Aunque indignación ha habido. Contra las Farc, contra los paras, contra los narcos. Falta, sí, alguna reacción igual de enérgica frente al Estado y el delito de la desaparición forzada, que no ha recibido el trato preferencial que se le da al secuestro. Y alguna otra en apoyo a los indígenas, que nunca son la razón para pegarle una manotada a ninguna mesa de negociación. Como tampoco lo son los pueblos afro, a los que el Gobierno llega en patota armada cada que es necesario encontrar, precisamente, a algún secuestrado.
Probablemente hay una economía moral de la indignación en la que unos reciben más atención que los otros. Dos años después de iniciado el proceso de paz con las Farc, algo claro del posconflicto es que para muchos representa una solución de continuidad. Conflicto a secas. Y de nuevo: ninguna posibilidad de suscitar empatía.
La comparación con México cobra más sentido al margen de si Colombia se mexicanizó o México se colombianizó. Pesa más la historia que el narcotráfico. La Revolución mexicana dejó algo más que el millón de muertos que produjo. En materia de símbolos, gestas y héroes, hay una tradición legitimada por novelas, pinturas, fotografías y películas. Con todas sus mentiras, hay una memoria revolucionaria.

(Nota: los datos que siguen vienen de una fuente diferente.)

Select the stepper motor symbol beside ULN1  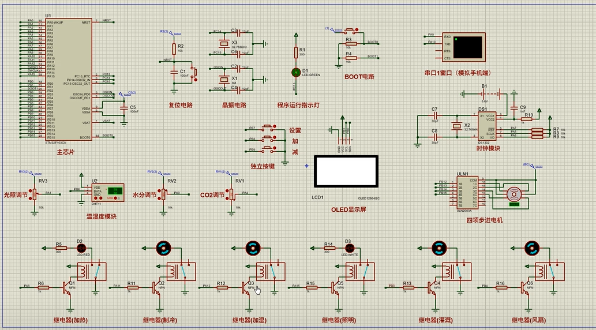tap(513, 195)
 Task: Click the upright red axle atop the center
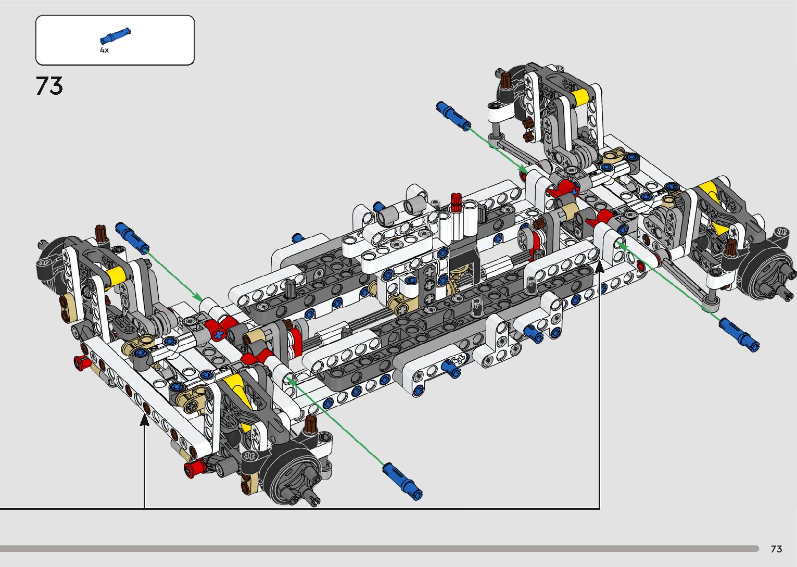coord(457,201)
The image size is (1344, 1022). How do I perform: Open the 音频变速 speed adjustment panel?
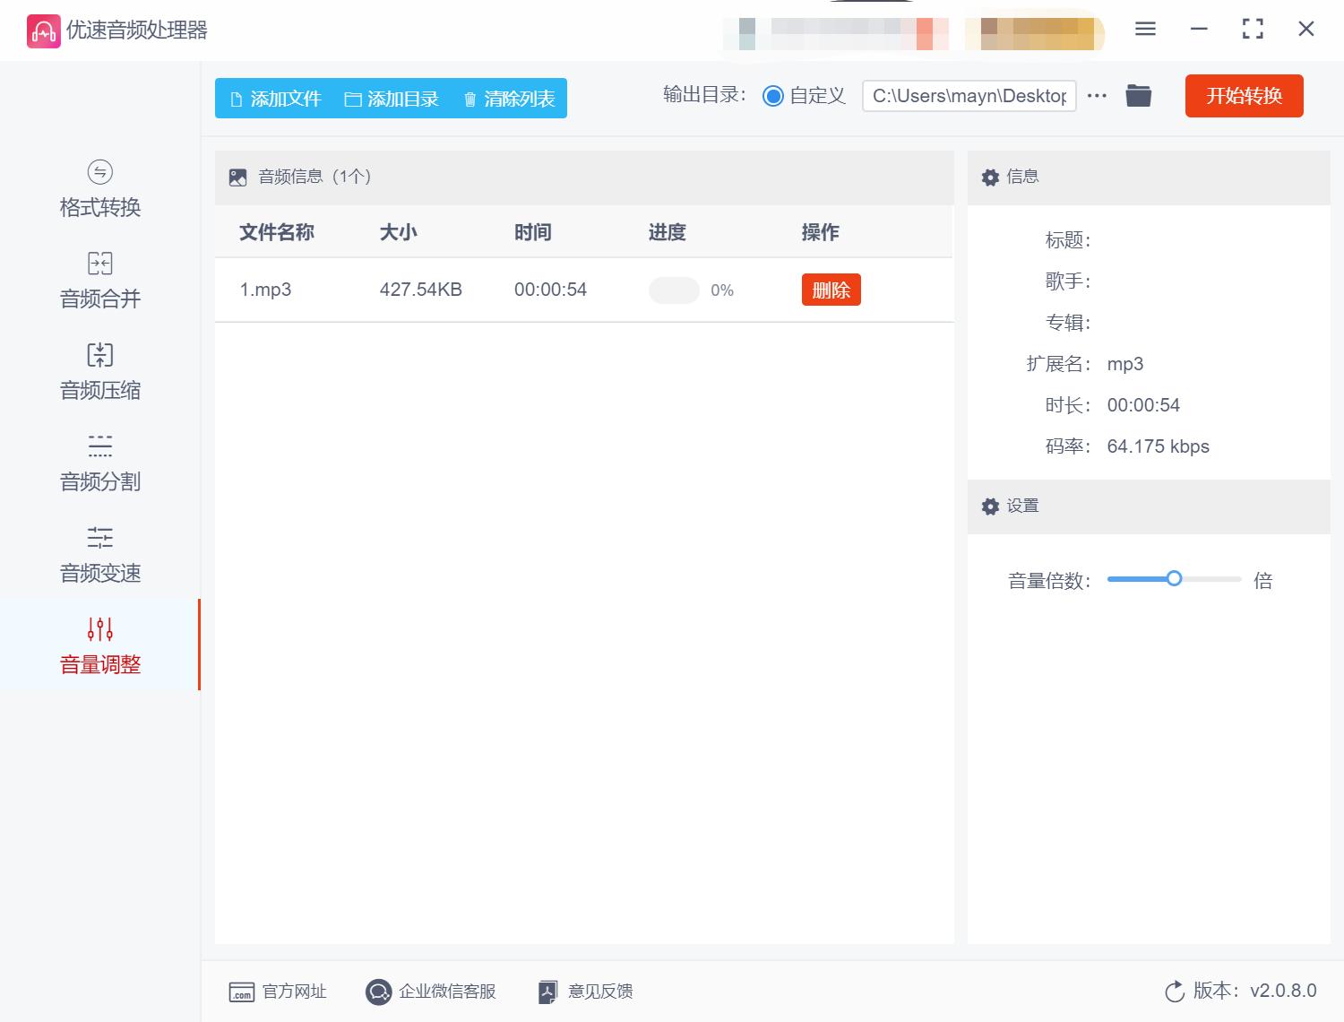[99, 554]
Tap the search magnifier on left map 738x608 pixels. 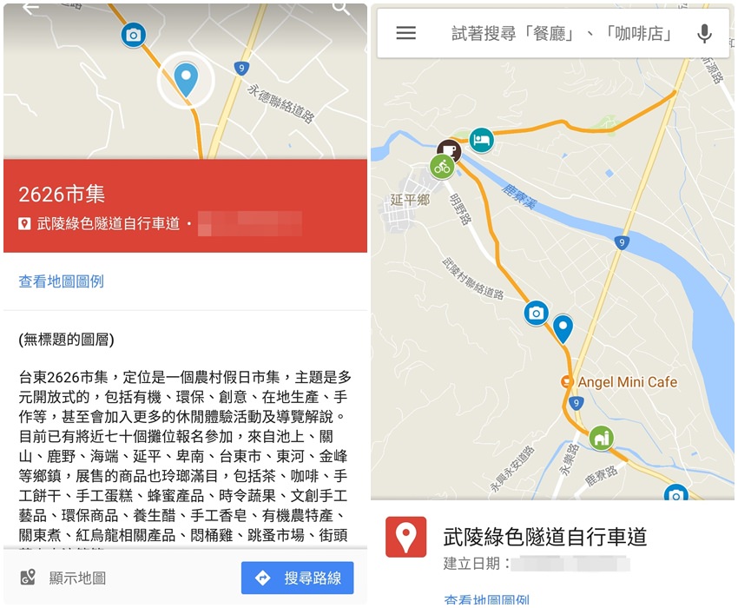(x=340, y=8)

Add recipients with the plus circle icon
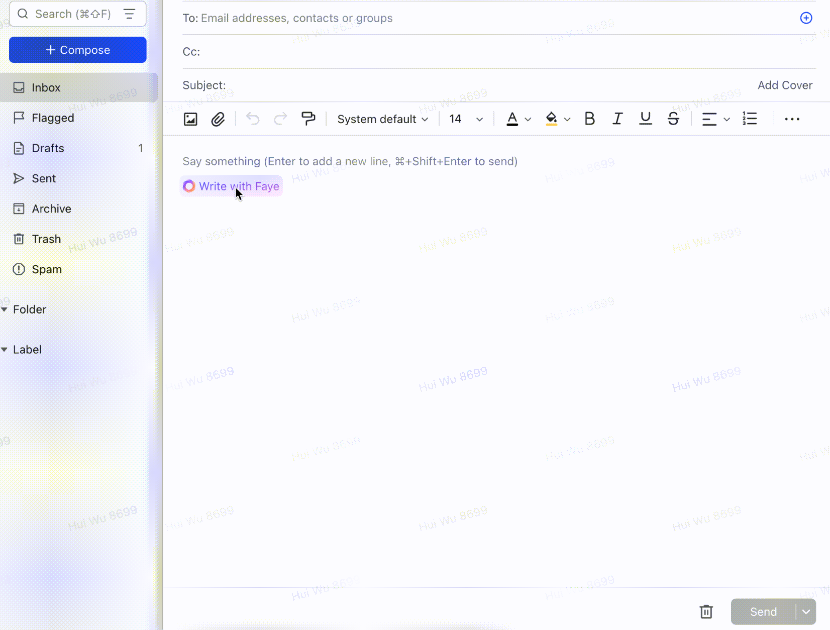(806, 18)
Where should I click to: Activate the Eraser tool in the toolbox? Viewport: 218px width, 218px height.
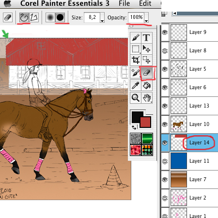point(147,73)
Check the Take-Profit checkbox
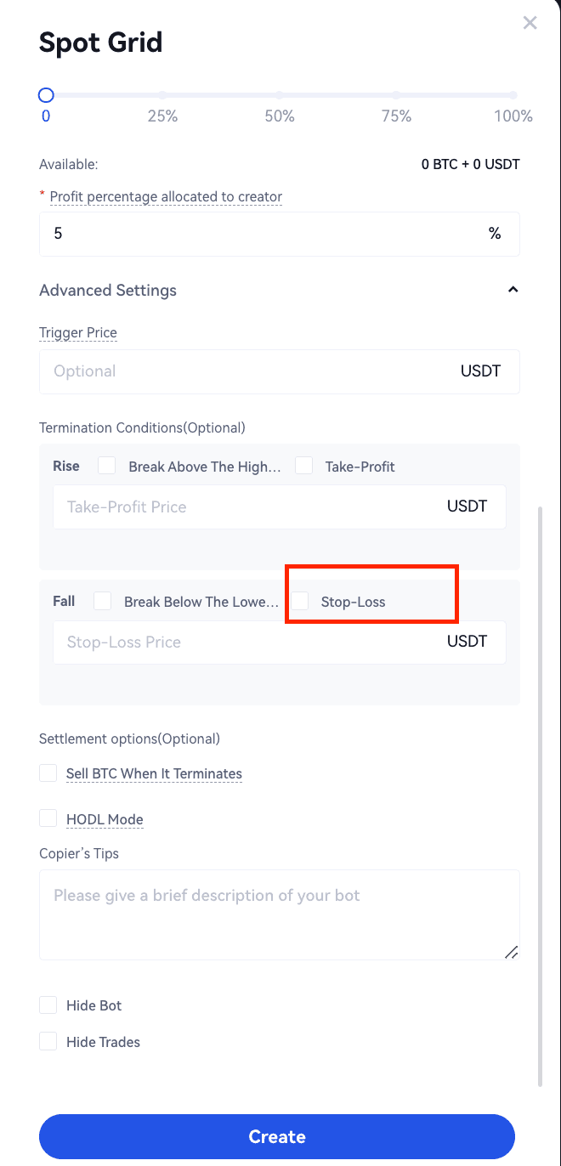The width and height of the screenshot is (561, 1166). (304, 466)

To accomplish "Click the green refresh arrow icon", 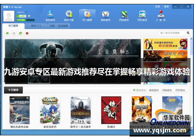I will click(21, 33).
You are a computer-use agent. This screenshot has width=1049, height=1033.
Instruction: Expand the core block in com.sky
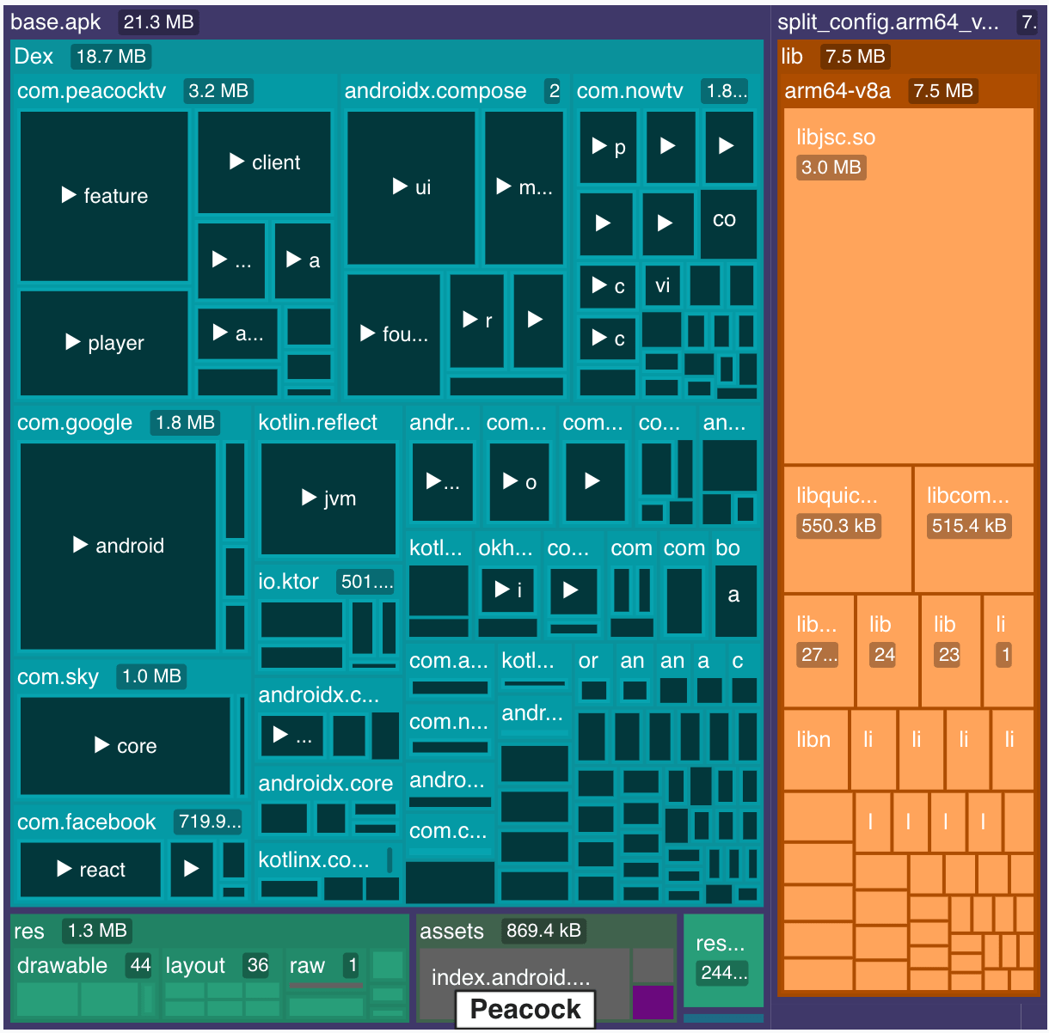click(x=126, y=746)
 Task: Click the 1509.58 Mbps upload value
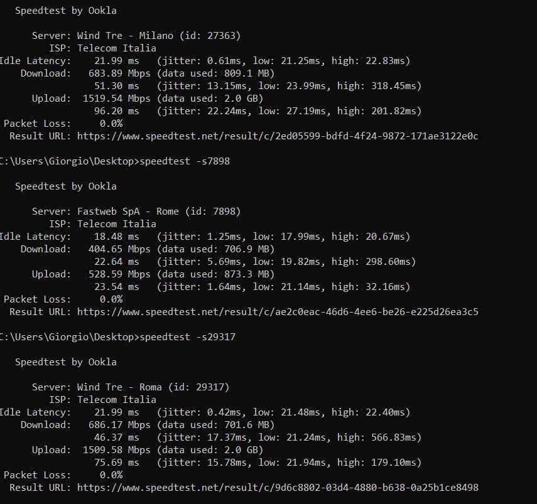click(116, 450)
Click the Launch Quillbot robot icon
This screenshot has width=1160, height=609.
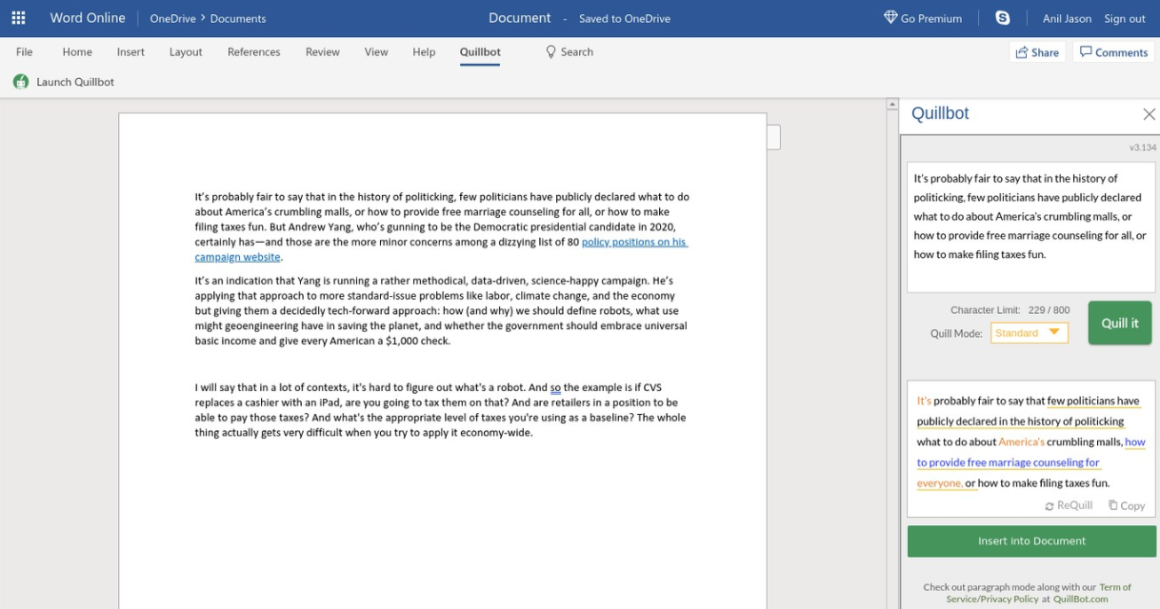(21, 82)
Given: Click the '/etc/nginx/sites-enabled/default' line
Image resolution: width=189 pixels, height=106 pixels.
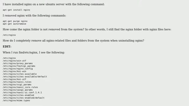Looking at the screenshot, I should (24, 98).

En el caso nuestro, la década de los cincuenta también produjo una nutrida tradición literaria. Sin embargo, no hay héroes o batallas decisivas. Las imágenes no emocionan, asustan. Hablamos de la Violencia, no de revolución. Y lo desplazados que no se acomodaron como pudieron en las ciudades fueron mandados a colonizar tierras inhóspitas.
En México reivindican en nombre de alguna revolución. En Colombia, el presidente nos habla de la revolución de la paz.